Saliendo del campo meramente eclesiástico, no sabemos si compartes la opinión de que, de esta situación de crispación y división, los grupos que más salen ganando son los más fundamentalistas, los más violentos. ¿Qué opinión te merece el retorno de la kale borroka en el actual esfuerzo por la pacificación de Euskadi? ¿No hay también ahí un rebrote de los grupos más fundamentalistas frente a los moderados?

Hombre, claro. La historia de la humanidad es una lucha de la moderación frente al extremismo, de la razón frente a la averna. “Gritad, gritad, seréis un millón de años más jóvenes”, diría el escritor polaco Jerzy Lec. Gritar es lo más fácil, es lo primero que aprenden los niños. Y España es uno de los países que han tenido malas experiencias al respecto. Aquí la moderación las ha pasado siempre moradas frente a los griteríos de izquierda y derecha.

En la kale borroka hay mucho de religioso, quizás en el peor de los sentidos. Hay una especie de mística en esos grupos incendiarios. Yo creo que en Euskadi habría que secularizar la política, porque actualmente está muy “religiosada”. Los grupos y los bandos se comportan prácticamente como si estuviéramos entre los albigenses y los cruzados del siglo XIII. Hay que secularizar las cosas. La política es una manera de solucionar las tensiones y los diferentes intereses entre los hombres. No es menos, pero tampoco es mucho más. Echarle a esta tarea política la trascendencia de que en cada momento, en cada gesto, en cada posición estamos tocando casi, casi la bomba atómica, es llevar las cosas a unos terrenos realmente desorbitados.

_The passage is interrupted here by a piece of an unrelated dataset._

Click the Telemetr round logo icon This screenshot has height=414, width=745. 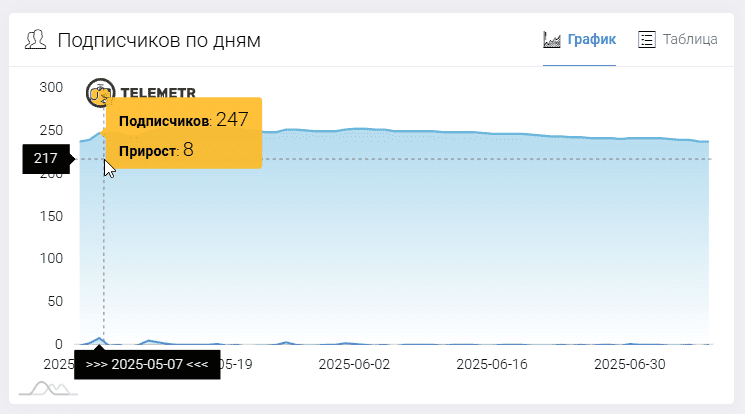coord(100,92)
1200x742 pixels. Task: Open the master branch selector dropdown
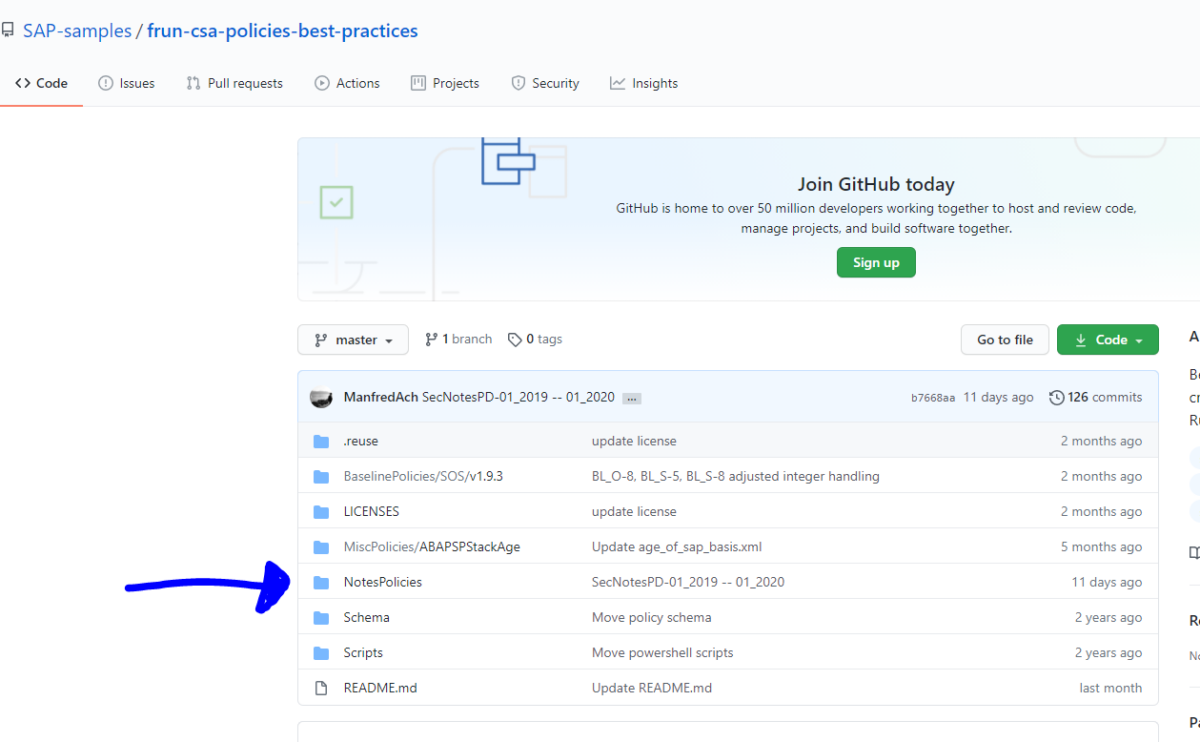[x=353, y=339]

Es propiciar el crecimiento de peligrosos extremismos y, consiguientemente, el debilitamiento y aniquilación de los moderados.

Por otra parte, la banalización de la vida acaba debilitando la sociedad. La falta de voluntad, el todo fácil, del aprenda fácil inglés (¡nada se aprende fácilmente, nada!), el todo ya, ahora, enseguida, sin esfuerzo, etc. constituye una mentalidad que está desmusculando la sociedad. Cuando los anhelos de la vida se reducen a tener un mejor coche, mejor modelo de móvil, etc. ¿qué se puede esperar? Yo nunca soy muy pesimista, porque los pesimistas también se equivocan. Pero sí creo que, hoy por hoy, no estamos en el momento más brillante de la humanidad. Y me fastidia que quienes se han presentado ante la sociedad como guías, faros, o referencias de la sociedad no lo sean. Vivimos un poco en el desconcierto, pero esperamos que el faro nos guíe, de algún modo, hacia el puerto.